Faustus, the last night

Opéra en une nuit et onze numéros (2006)

Livret du compositeur d’après
The tragical history of Doctor Faustus

de Christopher Marlowe (1588)

Créé à Berlin en janvier 2006

Mise en scène : Peter Mussbach
Décors : Michael Elmgreen et Ingar Dragset
Costumes : Andrea Schmidt-Futterer
Eclairages : Sven Hogrefe
Live electronics : Thierry Coduys – La kitchen
Dramaturgie : Ilka Seifert
Réalisation du film : Yvon Gérault

Faustus : Georg Nigl
Mephistopheles : Urban Malmberg
Sly : Robert Wörle
Togod : Jaco Huijpen
L’Ange : Caroline Stein

Orchestre de l’Opéra de Lyon
Direction musicale : Jonathan Stockhammer

Enregistré par France Musique en live
à l’Opéra de Lyon en mars 2006




Une belle crise d’adolescence

Le succès scénique de Faustus depuis sa création berlinoise, que ce soit à Lyon ou au Châtelet, justifiait pleinement sa parution rapide en DVD, avant la reprise à Spoleto fin mai 2007 (qui sera la première représentation d’un opéra de Dusapin aux USA). On se reportera aux nombreuses chroniques publiées à son sujet, y compris ici même, aux entretiens accordés par Dusapin lui-même, pour ne résumer ici que les éléments essentiels. Un texte d’abord, qui, s’il fait référence à la version ancienne du mythe de Faust en écartant volontairement Goethe, mêle aussi, par ordre chronologique, la Bible, Shakespeare, Blake, Nerval, Beckett. Beaucoup de Beckett en fait, dans Togod l’ange déchu, anagramme de Godot, dans l’attente vaine, mélange de désespérance et de dérision, dans l’hermétisme d’un texte pétri de références inaccessibles au commun des mortels. Surtitrage français indispensable, et l’on regrettera l’absence du livret dans l’édition du DVD, à moins que l’hermétisme et le non-sens procèdent aussi de la volonté hypnotique du compositeur.

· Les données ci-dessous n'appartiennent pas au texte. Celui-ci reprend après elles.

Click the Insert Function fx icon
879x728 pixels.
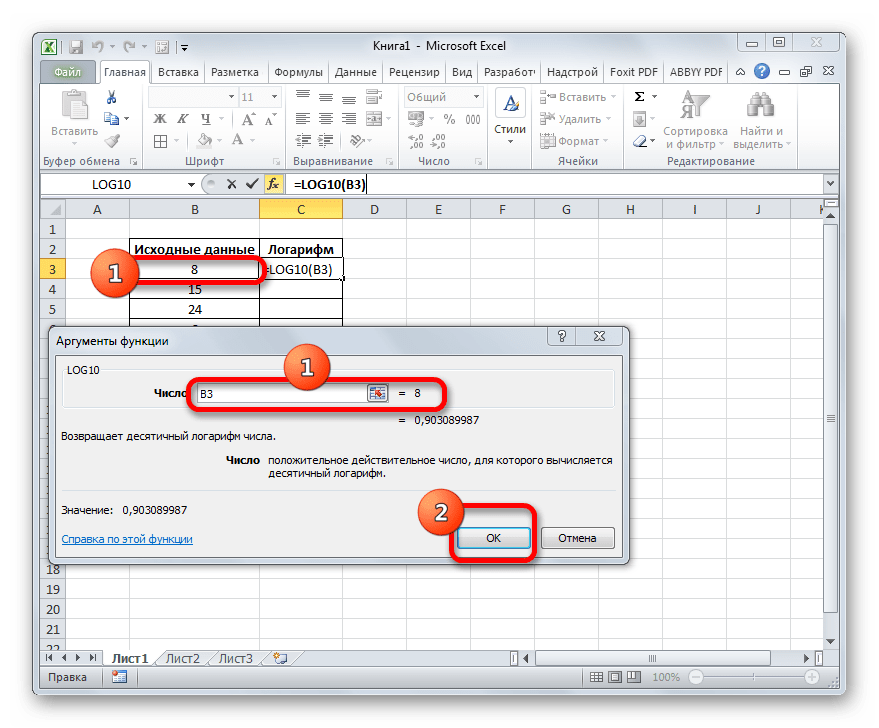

Reste la splendeur de l’écriture orchestrale : sans concession à l’émotion, au ressenti. À la lumière tant attendue par Faustus, Dusapin oppose une métaphore de sa question perpétuelle, un continuum sans rédemption possible que le silence. Une masse en implosion constante, tournoiement concentrique de timbres comme l’horloge sur laquelle les personnages tentent une verticalité qui les rapprocheraient de la certitude. Aucune consolation dans ce huis-clos sonore, aucun répit dans ces stridences et ces noirceurs denses, lentes, aux graves magnifiques, parfois renforcées d’effets électroniques. L’orchestre de Lyon et Jonathan Stockhammer expriment tout cela avec une pertinence, une éloquence remarquable. Les voix sont tout simplement excellentes de projection et de diction, à commencer par le monomaniaque Faustus de Georg Nigl, habité par son personnage, et le Diable ambivalent et peureux de Urban Malmberg. Dusapin demande un chant-narration habillé de lyrisme constant, d’une difficulté totalement maîtrisée, y compris dans les hurlements hystériques d’un Ange (Caroline Stein) bien peu angélique, ou dans la virtuosité enivrée de Sly, tout droit venu de Shakespeare.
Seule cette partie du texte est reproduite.